No obstante, es justo destacar que los ciudadanos no han renunciado a su derecho a protestar. Un derecho que parte de la premisa de exigir lo que deberían ser acciones mínimas en una sociedad que aspira a ser democrática y moderna.

A comienzos de año, en Ayacucho, Boluarte fue confrontada directamente por familiares de víctimas que aún esperan justicia. Hace tres días, en Madre de Dios, una madre de familia rompió el protocolo para denunciar, cara a cara con la mandataria, el abandono al que estaba expuesta su comunidad a partir de la precariedad de los centros educativos y de salud públicos.

Y ayer, en Arequipa, peruanos se organizaron para rechazar su presencia, a tal punto de impedir el ingreso de la comitiva oficial a un acto público. Finalmente, Boluarte simplemente no asistió.

La dignidad de una nación no se vence con mentiras ni estigmatizaciones. A pesar de que, con motivos razonables, los jóvenes peruanos están desilusionados con la clase política, ello no ha sido impedimento para que ejerzan su ciudadanía.

En los últimos meses, estudiantes escolares y universitarios han aprovechado actos públicos para visibilizar la precariedad en la que viven y estudian. En lugar de dejarse usar como vitrinas de éxito gubernamental, gritaron con firmeza: “¡Fuera, Dina!”.

Estos actos, dispersos pero constantes, no son gestos marginales. Son señales de una ciudadanía que, aunque fragmentada y a menudo desmovilizada, sigue reclamando su lugar. Se niegan a aceptar que el Gobierno les dé las gracias por cumplir con lo mínimo. Rechazan el clientelismo disfrazado de política social. Exigen, como es su derecho, una administración pública que sirva al país, no que se sirva de él.

La protesta, en este contexto, no es un exceso. Es un acto de recuperación de la salud cívica. Es una voz que recuerda que aún queda gente dispuesta a no claudicar ante la impunidad. Porque en un país donde el poder parece haberse vuelto sordo, cada grito de protesta no es solo un rechazo, sino una afirmación de vida y de esperanza.

---+---

Lista de tareas:
• A. Según la sección del documento, ¿qué gritaron los estudiantes escolares y universitarios en los actos públicos?
• B. Reproduce al pie de la letra los registros, desde su comienzo hasta la línea que contiene "Coaching Element type: text (931, 49)", ambos extremos incluidos.

[Registros para localizar elementos]
---+---

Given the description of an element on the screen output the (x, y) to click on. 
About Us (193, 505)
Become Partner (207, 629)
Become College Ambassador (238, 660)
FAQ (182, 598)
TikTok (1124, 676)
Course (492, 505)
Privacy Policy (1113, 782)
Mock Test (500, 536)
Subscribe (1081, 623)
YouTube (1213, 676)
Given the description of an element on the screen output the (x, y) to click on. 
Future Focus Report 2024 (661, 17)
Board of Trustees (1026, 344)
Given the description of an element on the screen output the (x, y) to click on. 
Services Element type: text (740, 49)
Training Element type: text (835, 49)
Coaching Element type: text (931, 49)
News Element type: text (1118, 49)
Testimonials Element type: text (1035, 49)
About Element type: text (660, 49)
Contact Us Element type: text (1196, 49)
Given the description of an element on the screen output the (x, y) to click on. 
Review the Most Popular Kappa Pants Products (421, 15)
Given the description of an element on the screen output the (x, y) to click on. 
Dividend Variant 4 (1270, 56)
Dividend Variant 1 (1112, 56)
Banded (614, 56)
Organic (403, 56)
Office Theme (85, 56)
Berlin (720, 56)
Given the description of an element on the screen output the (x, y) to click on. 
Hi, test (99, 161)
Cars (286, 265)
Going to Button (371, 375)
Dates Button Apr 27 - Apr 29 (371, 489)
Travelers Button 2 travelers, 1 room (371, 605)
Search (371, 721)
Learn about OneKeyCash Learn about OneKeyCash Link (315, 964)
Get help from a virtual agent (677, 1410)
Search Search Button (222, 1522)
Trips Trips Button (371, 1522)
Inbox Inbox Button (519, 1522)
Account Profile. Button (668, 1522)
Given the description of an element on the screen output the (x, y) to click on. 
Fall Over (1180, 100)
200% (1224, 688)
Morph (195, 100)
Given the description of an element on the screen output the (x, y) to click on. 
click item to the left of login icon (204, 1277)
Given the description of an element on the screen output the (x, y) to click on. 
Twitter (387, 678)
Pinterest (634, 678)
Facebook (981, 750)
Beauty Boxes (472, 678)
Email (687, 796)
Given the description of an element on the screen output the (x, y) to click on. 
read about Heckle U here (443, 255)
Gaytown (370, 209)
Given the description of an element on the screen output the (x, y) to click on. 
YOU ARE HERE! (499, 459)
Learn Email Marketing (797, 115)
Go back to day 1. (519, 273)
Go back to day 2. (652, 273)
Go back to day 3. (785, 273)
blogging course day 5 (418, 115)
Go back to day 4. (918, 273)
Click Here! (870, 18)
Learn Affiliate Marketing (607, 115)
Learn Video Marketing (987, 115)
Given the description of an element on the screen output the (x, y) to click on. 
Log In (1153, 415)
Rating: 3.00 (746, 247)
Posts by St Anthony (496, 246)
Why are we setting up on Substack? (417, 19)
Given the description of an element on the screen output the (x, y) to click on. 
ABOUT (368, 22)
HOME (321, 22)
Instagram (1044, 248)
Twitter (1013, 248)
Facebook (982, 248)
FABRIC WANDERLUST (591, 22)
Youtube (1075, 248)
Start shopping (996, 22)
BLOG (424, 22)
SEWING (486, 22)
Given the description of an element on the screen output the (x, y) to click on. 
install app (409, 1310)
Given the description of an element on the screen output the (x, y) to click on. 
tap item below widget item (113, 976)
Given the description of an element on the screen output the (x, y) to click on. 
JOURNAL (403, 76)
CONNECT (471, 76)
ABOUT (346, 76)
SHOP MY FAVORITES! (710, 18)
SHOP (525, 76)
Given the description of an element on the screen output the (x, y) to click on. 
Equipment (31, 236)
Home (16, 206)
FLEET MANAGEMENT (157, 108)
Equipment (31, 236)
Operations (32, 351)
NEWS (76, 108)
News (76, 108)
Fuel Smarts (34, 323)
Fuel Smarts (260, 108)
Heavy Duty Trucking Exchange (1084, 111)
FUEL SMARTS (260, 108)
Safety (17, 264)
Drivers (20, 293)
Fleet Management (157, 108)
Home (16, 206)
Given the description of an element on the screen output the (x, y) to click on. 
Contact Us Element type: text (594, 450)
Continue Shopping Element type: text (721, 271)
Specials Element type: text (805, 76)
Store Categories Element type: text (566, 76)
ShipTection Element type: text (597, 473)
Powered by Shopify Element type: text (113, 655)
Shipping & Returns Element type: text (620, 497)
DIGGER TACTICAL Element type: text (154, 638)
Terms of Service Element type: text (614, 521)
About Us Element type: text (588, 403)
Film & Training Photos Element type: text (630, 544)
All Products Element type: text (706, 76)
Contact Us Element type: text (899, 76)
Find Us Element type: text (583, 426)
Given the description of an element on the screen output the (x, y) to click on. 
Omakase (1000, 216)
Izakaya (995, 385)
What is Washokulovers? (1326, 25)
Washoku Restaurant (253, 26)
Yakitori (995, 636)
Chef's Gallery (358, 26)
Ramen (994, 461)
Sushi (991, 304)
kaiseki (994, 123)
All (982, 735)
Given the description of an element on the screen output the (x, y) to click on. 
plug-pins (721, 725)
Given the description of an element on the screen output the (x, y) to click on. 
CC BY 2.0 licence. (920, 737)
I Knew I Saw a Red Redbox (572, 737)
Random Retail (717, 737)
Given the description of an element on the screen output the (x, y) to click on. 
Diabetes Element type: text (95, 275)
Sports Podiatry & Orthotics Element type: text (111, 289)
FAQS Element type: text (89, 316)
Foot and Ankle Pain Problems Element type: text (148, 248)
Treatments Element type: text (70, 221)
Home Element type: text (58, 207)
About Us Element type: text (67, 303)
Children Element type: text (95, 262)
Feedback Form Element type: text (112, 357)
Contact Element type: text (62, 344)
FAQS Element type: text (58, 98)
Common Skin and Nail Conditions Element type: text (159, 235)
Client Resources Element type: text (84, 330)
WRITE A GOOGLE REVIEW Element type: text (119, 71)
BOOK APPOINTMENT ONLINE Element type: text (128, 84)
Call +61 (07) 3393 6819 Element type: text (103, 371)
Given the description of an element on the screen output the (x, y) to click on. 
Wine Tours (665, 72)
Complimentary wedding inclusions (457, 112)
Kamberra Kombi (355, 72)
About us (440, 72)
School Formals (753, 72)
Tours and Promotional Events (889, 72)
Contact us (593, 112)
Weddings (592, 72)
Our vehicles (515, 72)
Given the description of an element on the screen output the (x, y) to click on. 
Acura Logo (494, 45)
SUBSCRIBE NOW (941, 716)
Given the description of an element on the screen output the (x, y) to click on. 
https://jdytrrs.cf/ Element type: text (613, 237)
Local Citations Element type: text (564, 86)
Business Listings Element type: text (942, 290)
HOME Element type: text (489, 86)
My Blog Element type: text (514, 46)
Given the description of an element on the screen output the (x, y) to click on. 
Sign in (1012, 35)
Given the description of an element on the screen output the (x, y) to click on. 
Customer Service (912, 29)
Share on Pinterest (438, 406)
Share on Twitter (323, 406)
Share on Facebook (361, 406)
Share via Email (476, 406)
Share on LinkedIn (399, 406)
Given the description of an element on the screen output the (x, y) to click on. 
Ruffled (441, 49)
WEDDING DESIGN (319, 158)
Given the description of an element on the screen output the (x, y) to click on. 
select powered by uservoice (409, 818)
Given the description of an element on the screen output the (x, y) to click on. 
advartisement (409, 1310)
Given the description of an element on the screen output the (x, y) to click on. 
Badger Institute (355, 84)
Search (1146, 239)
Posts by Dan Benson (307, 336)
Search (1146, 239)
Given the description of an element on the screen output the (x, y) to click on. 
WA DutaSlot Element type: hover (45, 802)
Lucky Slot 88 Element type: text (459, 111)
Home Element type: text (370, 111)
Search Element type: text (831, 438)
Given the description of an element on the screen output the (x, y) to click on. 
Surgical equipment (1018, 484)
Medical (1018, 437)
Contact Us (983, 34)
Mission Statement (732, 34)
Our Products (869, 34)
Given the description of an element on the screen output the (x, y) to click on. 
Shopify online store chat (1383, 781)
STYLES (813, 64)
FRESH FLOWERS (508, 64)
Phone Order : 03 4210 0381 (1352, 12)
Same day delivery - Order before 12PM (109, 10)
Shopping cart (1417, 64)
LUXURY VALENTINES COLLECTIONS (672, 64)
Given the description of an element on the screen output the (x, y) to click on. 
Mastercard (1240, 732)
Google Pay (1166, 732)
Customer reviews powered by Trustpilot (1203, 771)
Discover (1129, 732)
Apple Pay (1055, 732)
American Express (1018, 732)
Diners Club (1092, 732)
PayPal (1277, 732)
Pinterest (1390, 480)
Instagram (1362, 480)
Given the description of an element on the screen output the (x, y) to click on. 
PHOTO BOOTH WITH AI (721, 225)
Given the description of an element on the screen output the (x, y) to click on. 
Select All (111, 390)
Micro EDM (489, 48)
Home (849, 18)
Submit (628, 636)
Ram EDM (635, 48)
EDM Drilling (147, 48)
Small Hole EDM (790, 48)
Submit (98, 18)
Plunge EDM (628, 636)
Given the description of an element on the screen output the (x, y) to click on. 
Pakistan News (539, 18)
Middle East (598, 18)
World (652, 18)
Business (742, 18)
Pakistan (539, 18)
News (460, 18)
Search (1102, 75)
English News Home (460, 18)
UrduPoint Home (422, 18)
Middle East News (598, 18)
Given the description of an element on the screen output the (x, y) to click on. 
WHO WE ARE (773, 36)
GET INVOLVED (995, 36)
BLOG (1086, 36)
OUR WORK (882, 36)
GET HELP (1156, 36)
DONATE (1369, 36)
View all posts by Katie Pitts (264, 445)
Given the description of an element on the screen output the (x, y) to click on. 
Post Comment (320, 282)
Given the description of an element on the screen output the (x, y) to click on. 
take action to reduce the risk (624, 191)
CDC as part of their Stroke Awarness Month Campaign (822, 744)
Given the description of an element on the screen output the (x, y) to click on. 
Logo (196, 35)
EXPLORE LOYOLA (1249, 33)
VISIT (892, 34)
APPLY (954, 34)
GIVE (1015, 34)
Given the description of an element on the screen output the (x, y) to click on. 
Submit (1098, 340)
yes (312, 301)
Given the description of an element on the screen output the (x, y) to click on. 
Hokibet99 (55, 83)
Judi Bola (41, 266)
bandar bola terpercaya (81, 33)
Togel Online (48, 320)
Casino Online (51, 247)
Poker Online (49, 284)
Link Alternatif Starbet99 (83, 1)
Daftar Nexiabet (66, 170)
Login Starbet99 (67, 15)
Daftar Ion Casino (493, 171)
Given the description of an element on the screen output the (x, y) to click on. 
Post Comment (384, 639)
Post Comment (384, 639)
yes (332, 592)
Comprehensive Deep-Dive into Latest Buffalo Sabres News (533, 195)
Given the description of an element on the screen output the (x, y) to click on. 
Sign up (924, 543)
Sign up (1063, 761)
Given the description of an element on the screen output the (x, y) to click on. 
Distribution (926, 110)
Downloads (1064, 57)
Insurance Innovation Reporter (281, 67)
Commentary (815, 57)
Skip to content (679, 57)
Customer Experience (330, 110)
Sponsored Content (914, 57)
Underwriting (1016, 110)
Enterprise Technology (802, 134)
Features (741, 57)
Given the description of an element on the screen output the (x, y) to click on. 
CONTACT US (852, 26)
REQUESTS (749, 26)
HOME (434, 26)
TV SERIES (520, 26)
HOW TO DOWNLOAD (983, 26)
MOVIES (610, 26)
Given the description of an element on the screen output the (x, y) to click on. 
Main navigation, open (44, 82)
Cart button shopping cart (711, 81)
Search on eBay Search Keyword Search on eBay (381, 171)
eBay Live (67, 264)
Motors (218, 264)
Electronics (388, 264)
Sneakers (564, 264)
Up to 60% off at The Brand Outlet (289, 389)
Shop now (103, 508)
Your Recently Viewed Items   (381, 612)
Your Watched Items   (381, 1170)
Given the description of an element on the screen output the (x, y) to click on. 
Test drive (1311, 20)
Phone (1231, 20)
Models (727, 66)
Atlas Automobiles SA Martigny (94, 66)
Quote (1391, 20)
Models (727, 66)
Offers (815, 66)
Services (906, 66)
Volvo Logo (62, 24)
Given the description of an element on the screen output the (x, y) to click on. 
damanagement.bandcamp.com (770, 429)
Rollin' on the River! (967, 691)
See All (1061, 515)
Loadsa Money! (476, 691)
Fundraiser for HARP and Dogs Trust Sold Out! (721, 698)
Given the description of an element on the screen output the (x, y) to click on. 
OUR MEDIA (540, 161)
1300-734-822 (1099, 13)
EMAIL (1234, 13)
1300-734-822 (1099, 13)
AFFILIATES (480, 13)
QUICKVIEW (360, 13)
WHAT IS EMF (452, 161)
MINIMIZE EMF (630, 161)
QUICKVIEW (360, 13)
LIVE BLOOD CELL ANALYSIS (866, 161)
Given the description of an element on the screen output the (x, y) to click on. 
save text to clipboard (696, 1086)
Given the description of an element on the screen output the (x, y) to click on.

---+---

Lista de respuestas:
• A. "¡Fuera, Dina!"

• B.
Given the description of an element on the screen output the (x, y) to click on. 
About Us (193, 505)
Become Partner (207, 629)
Become College Ambassador (238, 660)
FAQ (182, 598)
TikTok (1124, 676)
Course (492, 505)
Privacy Policy (1113, 782)
Mock Test (500, 536)
Subscribe (1081, 623)
YouTube (1213, 676)
Given the description of an element on the screen output the (x, y) to click on. 
Future Focus Report 2024 (661, 17)
Board of Trustees (1026, 344)
Given the description of an element on the screen output the (x, y) to click on. 
Services Element type: text (740, 49)
Training Element type: text (835, 49)
Coaching Element type: text (931, 49)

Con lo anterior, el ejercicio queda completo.